Required action: Produce the full set of records below once more, exactly as they stand.

(Records from a data source)
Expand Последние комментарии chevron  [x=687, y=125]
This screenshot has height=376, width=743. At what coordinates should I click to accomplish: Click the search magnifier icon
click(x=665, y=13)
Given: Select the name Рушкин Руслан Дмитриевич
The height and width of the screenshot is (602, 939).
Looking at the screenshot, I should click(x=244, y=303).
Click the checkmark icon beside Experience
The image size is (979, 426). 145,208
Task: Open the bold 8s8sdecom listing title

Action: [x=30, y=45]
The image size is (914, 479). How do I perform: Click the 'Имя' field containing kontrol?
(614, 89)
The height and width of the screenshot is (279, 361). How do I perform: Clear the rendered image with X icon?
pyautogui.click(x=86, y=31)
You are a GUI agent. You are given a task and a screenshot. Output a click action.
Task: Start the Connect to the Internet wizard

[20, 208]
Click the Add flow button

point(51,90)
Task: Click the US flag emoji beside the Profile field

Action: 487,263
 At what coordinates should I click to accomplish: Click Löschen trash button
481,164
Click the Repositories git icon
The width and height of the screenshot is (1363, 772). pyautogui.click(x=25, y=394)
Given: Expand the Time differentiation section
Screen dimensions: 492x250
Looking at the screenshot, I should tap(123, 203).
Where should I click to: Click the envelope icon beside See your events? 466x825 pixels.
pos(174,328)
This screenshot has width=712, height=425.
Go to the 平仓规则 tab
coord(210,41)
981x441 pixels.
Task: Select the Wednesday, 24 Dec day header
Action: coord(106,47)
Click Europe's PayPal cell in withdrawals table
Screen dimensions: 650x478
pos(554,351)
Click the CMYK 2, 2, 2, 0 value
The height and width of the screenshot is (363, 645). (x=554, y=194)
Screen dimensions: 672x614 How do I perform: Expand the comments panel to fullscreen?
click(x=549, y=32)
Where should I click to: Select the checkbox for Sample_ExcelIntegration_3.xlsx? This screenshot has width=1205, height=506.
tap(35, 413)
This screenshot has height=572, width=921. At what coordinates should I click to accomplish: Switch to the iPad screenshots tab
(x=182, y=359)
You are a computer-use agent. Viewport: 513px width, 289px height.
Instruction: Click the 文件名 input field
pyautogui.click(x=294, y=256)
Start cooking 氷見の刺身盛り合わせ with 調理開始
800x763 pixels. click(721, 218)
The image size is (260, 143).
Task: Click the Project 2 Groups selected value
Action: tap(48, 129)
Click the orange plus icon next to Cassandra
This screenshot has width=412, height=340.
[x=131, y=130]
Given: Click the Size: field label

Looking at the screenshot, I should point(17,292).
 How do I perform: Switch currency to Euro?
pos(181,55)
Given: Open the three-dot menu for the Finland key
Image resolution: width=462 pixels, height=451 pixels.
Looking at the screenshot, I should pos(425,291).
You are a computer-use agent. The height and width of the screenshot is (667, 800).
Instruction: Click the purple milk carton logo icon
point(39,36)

Task response:
Expand Последние комментарии chevron  [x=687, y=125]
This screenshot has height=376, width=743. At what coordinates should I click to accomplish: Click the search magnifier icon
click(x=665, y=13)
Given: Select the name Рушкин Руслан Дмитриевич
The height and width of the screenshot is (602, 939).
Looking at the screenshot, I should click(x=244, y=303).
Click the checkmark icon beside Experience
The image size is (979, 426). 145,208
Task: Open the bold 8s8sdecom listing title

Action: [x=30, y=45]
The image size is (914, 479). How do I perform: Click the 'Имя' field containing kontrol?
(614, 89)
The height and width of the screenshot is (279, 361). How do I perform: Clear the rendered image with X icon?
pyautogui.click(x=86, y=31)
You are a GUI agent. You are given a task and a screenshot. Output a click action.
Task: Start the Connect to the Internet wizard

[20, 208]
Click the Add flow button

point(51,90)
Task: Click the US flag emoji beside the Profile field

Action: 487,263
 At what coordinates should I click to accomplish: Click Löschen trash button
481,164
Click the Repositories git icon
The width and height of the screenshot is (1363, 772). pyautogui.click(x=25, y=394)
Given: Expand the Time differentiation section
Screen dimensions: 492x250
Looking at the screenshot, I should tap(123, 203).
Where should I click to: Click the envelope icon beside See your events? 466x825 pixels.
pos(174,328)
This screenshot has width=712, height=425.
Go to the 平仓规则 tab
coord(210,41)
981x441 pixels.
Task: Select the Wednesday, 24 Dec day header
Action: coord(106,47)
Click Europe's PayPal cell in withdrawals table
Screen dimensions: 650x478
pos(554,351)
Click the CMYK 2, 2, 2, 0 value
The height and width of the screenshot is (363, 645). (x=554, y=194)
Screen dimensions: 672x614 How do I perform: Expand the comments panel to fullscreen?
click(x=549, y=32)
Where should I click to: Select the checkbox for Sample_ExcelIntegration_3.xlsx? This screenshot has width=1205, height=506.
tap(35, 413)
This screenshot has height=572, width=921. At what coordinates should I click to accomplish: Switch to the iPad screenshots tab
(x=182, y=359)
You are a computer-use agent. Viewport: 513px width, 289px height.
Instruction: Click the 文件名 input field
pyautogui.click(x=294, y=256)
Start cooking 氷見の刺身盛り合わせ with 調理開始
800x763 pixels. click(721, 218)
The image size is (260, 143).
Task: Click the Project 2 Groups selected value
Action: tap(48, 129)
Click the orange plus icon next to Cassandra
This screenshot has width=412, height=340.
[x=131, y=130]
Given: Click the Size: field label

Looking at the screenshot, I should point(17,292).
 How do I perform: Switch currency to Euro?
pos(181,55)
Given: Open the three-dot menu for the Finland key
Image resolution: width=462 pixels, height=451 pixels.
Looking at the screenshot, I should pos(425,291).
You are a computer-use agent. The height and width of the screenshot is (667, 800).
Instruction: Click the purple milk carton logo icon
point(39,36)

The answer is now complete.